Eurodissed and loving it
Anyone who follows US soccer closely enough knows the following pattern: the US manages a decent result against a European foe; the press throughout Europe (and in England) responds with measured rather than effusive praise; and the nerdtastic soccerphiles stateside go into a tizzy, bemoaning the lack of respect US soccer receives.
Now some of this is understandable, if unwarranted. Reputations take a long time to change, and for many decades, the US was rightly considered a soccer backwater. Nor are we as good at soccer as we are in many other sports (even the Winter Olympics; can you imagine the shock if the US finished second in the World Cup as they did in the recent medal count?). On the other hand, when some sass-mouth reporter suggests that the Yanks' win over Poland was lucky, Bruce Arena has every right to call out this opinion as dead-ass wrong.
But American fans might not be so quick to read the Euroresponse to the rise of the USMNT as merely condescending.

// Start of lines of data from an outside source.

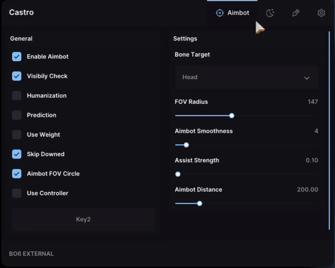The height and width of the screenshot is (268, 335).
Task: Click the FOV Radius slider handle
Action: coord(232,116)
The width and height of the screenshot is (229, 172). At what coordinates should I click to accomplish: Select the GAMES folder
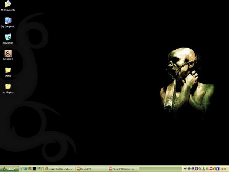(8, 72)
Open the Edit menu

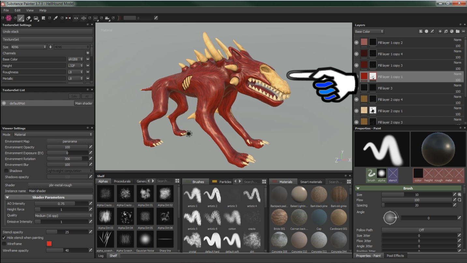pos(17,10)
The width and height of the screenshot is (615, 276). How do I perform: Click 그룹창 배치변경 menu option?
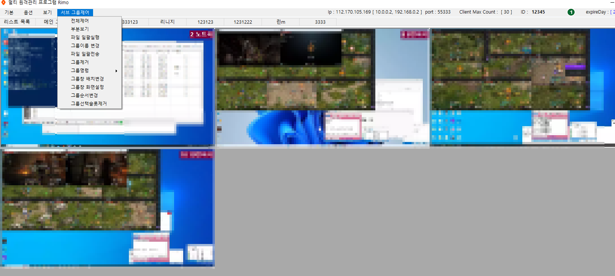87,79
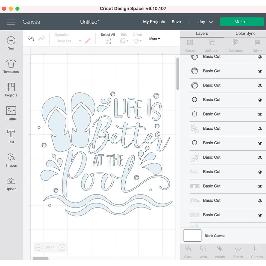Click the Blank Canvas color swatch
This screenshot has height=266, width=266.
pos(193,235)
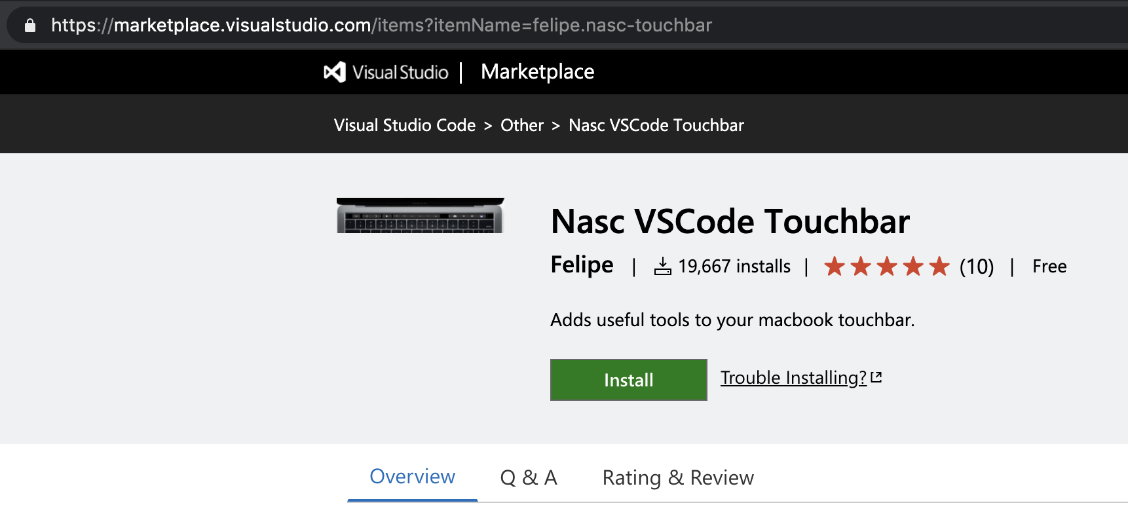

It's partly that, sure (though I think the condescenscion is less a sincere belief in the inferiority of US soccer than a desperate attempt to hold onto that belief in the face of mounting evidence to the contrary). But it also reminds me of a story I heard from a Germany-based friend, who responded to the US success in WC2002 with a sense that the inevitable had come to pass, and now the US had started to become good in the last area that they'd long ignored. "You've got everything else," this response seems to say, "And now you have to have soccer too?"
Thus it's not just a rude dismissal, this tendency of foreign press to underrate the US soccer team. It's also a desire to deny that the US has arrived in one area that they could long have for themselves alone (like the Simpsons episode where Homer becomes good at art, one area in which Marge has always felt superior).
So I say let them have their illusions. In fact, I hope the foreign press does continue to think poorly of the USMNT. As we saw last time around, when top-rated European teams underrate us, it tends to work to our advantage (US 3:2 Portugal). So if any coaches of our World Cup opponents are reading this, then yes, your national sports press has it exactly right! The Yanks don't even know how to kick a ball, let alone play soccer. It would be best to focus your efforts on the other teams in the group and forget all about the pathetic footballing backwater that is the US. Trust me.